異国迷路のクロワーゼ 1 (角川コミックス ドラゴンJr. 111-2)

異国迷路のクロワーゼ 1 (角川コミックス ドラゴンJr. 111-2)

表紙だけで既に満足できそうな私がいます。着物!着物!
武田日向最新作。相変わらず美しい絵を描く人で、季刊出版の雑誌とはいえこのクオリティを維持するのは凄いとしか言えません。細部まで書き込まれた絵は美麗でいて、しかもこの上なく可愛いという素敵さ。
ストーリーの方もなかなか。19世紀後半、明治時代の日本から一人花の都巴里に渡った少女ユネと、ユネを迎え入れた看板屋の若き店主クロードの交流が描かれます。この辺りの設定は、武田日向が挿絵を担当しているGOSICKの影響があるのかも。
国際化がまだ遠い世界の中でのフランス人と日本人との異文化コミュニケーションがメインに据えられてはいますが、初めて奉公の形で社会に出たユネの物語としても読めたり、労働者階級のクロードと富裕層のアリスの対比があったりしてなかなか厚みのある話になっています。ただ、時代考証はある程度いい加減なような感じもありますが。
しかしこのマンガの最大の注目ポイントは、クロードとユネの間に確かに生まれていく信頼の絆。
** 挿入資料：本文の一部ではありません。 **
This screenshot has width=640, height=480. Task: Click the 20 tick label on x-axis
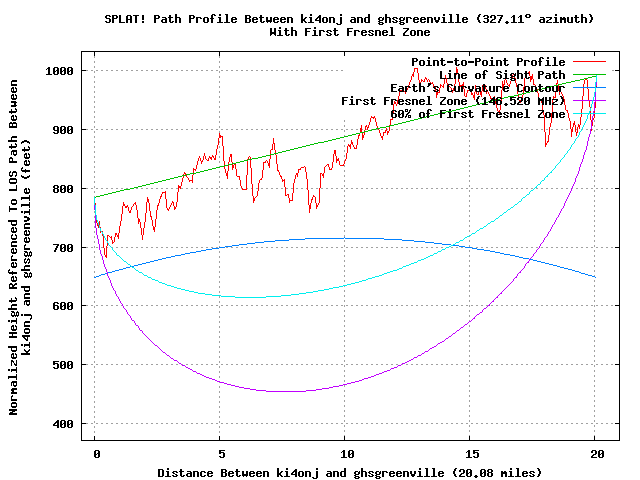pos(595,452)
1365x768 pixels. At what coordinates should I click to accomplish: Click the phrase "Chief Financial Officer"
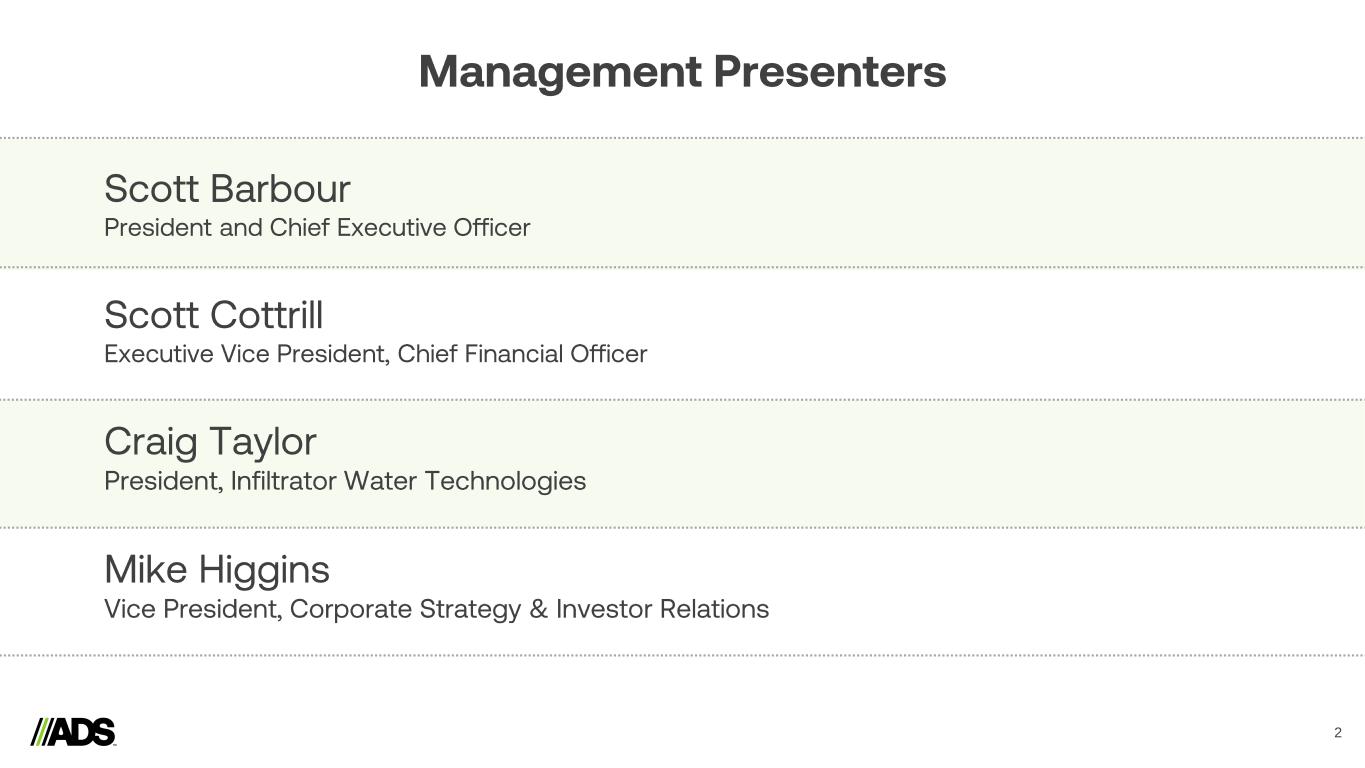click(522, 354)
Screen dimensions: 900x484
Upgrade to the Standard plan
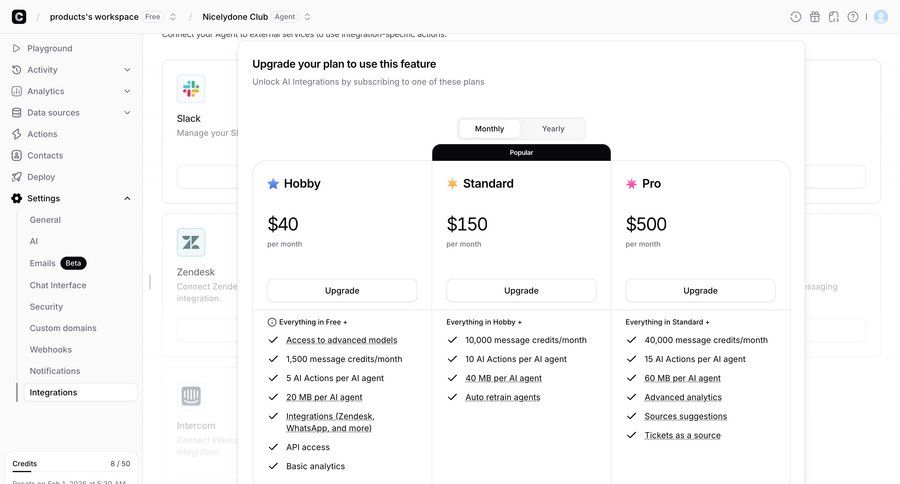(521, 291)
日本とフランスの文化の違い、ユネの甘さとも言える優しさとクロードの大人としての考え方。お互い理解し合えない部分をたくさん抱えてぶつかり合うこともありながら、お互いを慈しみ、大切に想っていることがいっぱいに伝わってくるのがたまらなく素晴らしいです。特に、それを見せつけられた4話には思わずうるっとくるものがありました。
次の巻が出るのはかなり先になりそうですが、2人のこの先を楽しみに待っていようと思います。